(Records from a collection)
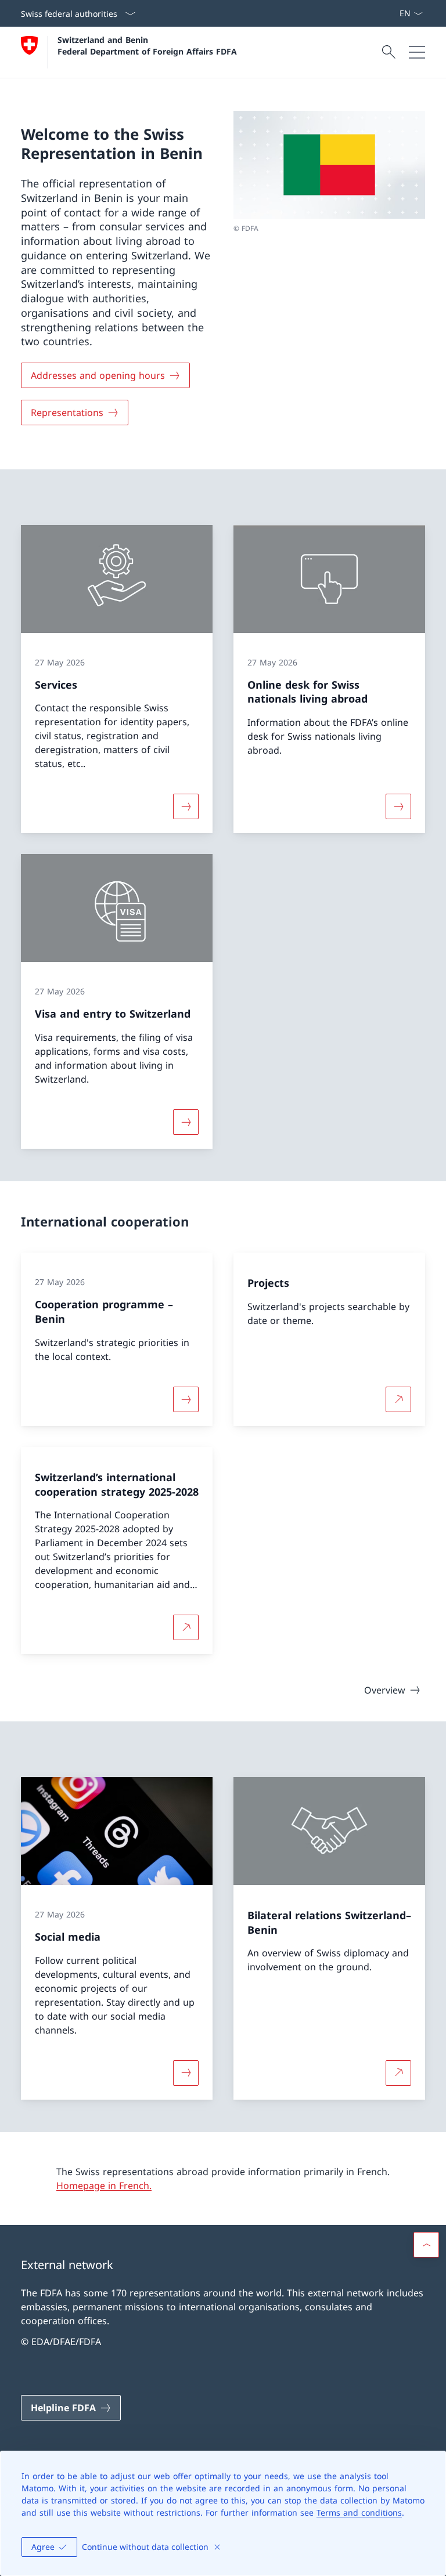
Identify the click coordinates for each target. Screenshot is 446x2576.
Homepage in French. (104, 2185)
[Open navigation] (417, 52)
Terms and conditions (359, 2512)
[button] (426, 2244)
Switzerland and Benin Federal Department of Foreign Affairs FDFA (147, 45)
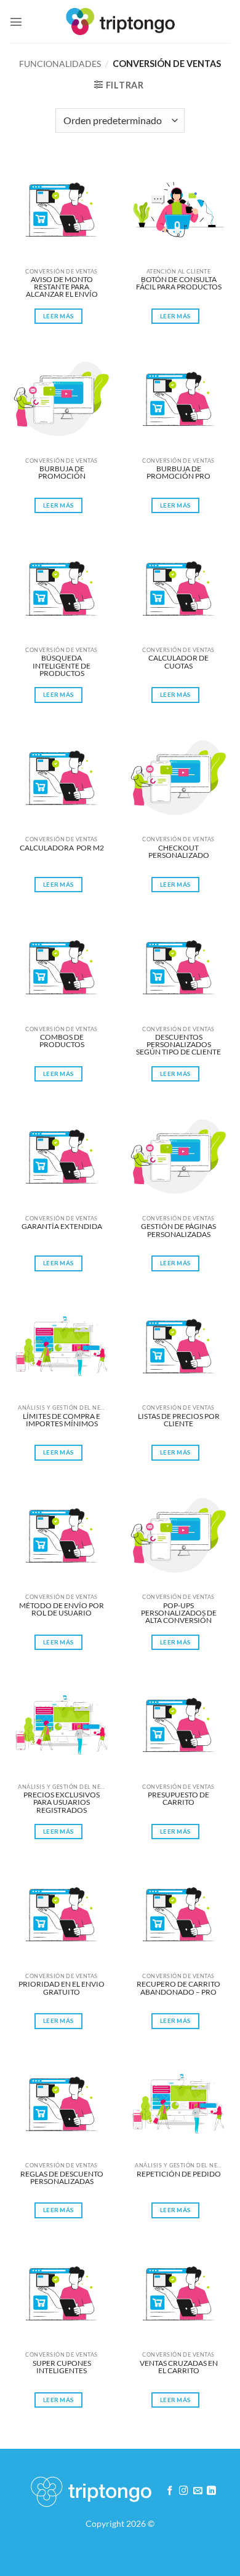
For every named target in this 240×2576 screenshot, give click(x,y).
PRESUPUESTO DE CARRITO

• What you need to do: Keep every word of the data as it is when you write it out, but drop the pictures.

• Task result:
Identify the click coordinates for each target. Screenshot is 446x2576.
Homepage in French. (104, 2185)
[Open navigation] (417, 52)
Terms and conditions (359, 2512)
[button] (426, 2244)
Switzerland and Benin Federal Department of Foreign Affairs FDFA (147, 45)
For every named target in this 240×2576 screenshot, give click(x,y).
PRESUPUESTO DE CARRITO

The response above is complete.